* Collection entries
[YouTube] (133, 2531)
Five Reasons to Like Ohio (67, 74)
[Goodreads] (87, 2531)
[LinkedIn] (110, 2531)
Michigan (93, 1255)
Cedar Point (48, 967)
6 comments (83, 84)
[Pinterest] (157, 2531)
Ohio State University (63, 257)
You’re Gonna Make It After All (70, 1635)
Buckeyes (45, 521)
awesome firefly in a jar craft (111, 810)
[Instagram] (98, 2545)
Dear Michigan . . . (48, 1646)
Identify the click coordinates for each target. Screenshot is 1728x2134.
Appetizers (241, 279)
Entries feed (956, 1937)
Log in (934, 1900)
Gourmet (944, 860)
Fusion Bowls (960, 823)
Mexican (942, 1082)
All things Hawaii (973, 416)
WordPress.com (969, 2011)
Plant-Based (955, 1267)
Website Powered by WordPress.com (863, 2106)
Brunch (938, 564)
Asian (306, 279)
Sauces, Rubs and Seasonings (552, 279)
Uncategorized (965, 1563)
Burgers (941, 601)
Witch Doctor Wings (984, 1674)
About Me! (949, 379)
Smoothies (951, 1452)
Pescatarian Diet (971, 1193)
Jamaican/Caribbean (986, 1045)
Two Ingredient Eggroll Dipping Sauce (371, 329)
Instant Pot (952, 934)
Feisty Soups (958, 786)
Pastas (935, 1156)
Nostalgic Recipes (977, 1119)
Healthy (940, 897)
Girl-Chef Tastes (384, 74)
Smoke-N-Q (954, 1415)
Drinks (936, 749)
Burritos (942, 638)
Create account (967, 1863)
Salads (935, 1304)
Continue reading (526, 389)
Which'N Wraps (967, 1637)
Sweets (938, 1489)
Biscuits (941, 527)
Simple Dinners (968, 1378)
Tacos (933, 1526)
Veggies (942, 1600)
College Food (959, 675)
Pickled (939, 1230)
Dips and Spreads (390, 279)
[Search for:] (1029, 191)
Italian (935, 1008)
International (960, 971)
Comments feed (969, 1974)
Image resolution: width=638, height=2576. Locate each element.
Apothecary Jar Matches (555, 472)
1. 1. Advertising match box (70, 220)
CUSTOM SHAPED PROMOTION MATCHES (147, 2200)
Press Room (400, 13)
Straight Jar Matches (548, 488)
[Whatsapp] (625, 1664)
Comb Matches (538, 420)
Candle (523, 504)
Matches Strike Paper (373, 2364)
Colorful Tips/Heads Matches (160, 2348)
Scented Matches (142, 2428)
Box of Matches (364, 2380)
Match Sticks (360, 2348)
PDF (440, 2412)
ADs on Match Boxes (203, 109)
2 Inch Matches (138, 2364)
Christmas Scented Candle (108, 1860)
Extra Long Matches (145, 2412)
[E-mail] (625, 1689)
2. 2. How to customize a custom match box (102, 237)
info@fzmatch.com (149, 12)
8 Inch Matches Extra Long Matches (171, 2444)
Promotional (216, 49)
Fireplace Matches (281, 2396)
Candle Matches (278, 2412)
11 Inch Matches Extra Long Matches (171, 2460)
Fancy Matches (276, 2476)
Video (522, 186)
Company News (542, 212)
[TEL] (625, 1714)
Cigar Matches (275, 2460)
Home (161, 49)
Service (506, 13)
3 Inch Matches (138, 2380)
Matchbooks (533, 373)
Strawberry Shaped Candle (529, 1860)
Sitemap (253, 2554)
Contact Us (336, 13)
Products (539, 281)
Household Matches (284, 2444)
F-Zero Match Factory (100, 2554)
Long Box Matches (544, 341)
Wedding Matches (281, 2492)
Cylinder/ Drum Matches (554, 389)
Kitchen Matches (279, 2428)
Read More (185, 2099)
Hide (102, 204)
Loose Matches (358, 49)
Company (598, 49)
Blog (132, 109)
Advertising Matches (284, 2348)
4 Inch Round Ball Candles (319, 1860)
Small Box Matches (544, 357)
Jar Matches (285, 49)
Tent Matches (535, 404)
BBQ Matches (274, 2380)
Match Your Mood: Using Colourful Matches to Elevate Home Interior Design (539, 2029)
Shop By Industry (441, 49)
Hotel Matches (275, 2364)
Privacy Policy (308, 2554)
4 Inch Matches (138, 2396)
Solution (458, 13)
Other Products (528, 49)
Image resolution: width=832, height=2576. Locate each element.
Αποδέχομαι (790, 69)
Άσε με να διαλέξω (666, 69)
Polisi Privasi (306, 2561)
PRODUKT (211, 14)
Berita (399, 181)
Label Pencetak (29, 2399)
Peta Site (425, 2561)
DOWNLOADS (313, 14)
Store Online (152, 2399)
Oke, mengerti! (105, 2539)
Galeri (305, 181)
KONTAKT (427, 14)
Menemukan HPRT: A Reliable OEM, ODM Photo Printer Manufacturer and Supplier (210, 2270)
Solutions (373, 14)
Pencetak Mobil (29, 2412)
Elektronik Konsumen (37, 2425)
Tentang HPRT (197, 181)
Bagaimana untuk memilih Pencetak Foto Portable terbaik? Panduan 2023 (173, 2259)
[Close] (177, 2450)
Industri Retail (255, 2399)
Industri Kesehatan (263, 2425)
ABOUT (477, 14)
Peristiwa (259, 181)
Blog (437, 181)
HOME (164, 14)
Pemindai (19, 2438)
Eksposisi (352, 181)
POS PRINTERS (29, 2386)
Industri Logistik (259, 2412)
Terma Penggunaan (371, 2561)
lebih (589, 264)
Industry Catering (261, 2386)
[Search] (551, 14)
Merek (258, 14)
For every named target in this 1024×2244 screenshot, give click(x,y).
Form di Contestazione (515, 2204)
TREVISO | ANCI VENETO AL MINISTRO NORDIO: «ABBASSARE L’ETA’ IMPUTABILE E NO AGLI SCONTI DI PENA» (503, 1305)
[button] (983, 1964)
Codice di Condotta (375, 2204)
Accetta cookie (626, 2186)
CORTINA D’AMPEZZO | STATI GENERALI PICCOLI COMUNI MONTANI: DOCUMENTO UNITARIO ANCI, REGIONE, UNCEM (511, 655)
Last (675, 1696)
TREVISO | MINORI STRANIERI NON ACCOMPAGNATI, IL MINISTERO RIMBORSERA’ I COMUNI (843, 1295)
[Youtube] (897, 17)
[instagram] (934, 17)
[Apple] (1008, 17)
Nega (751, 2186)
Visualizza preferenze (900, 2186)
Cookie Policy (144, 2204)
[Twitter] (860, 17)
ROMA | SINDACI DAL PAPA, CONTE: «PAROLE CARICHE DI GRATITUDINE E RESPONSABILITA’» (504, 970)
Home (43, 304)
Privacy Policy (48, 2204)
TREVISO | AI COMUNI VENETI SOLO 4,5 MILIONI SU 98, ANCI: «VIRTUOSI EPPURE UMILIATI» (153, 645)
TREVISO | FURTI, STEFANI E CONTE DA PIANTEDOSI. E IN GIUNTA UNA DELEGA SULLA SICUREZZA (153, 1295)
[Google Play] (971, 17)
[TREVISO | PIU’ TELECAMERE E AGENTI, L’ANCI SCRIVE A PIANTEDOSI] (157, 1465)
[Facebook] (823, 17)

* GOAL OF THE EXERCISE
Give back, exactly as written, the stretch from the line with "Comments feed (969, 1974)" through the line with "2. 2. How to", and no other lines from the records above.

* PROBLEM SOLUTION
Comments feed (969, 1974)
Image resolution: width=638, height=2576. Locate each element.
Apothecary Jar Matches (555, 472)
1. 1. Advertising match box (70, 220)
CUSTOM SHAPED PROMOTION MATCHES (147, 2200)
Press Room (400, 13)
Straight Jar Matches (548, 488)
[Whatsapp] (625, 1664)
Comb Matches (538, 420)
Candle (523, 504)
Matches Strike Paper (373, 2364)
Colorful Tips/Heads Matches (160, 2348)
Scented Matches (142, 2428)
Box of Matches (364, 2380)
Match Sticks (360, 2348)
PDF (440, 2412)
ADs on Match Boxes (203, 109)
2 Inch Matches (138, 2364)
Christmas Scented Candle (108, 1860)
Extra Long Matches (145, 2412)
[E-mail] (625, 1689)
2. 2. How to customize a custom match box (102, 237)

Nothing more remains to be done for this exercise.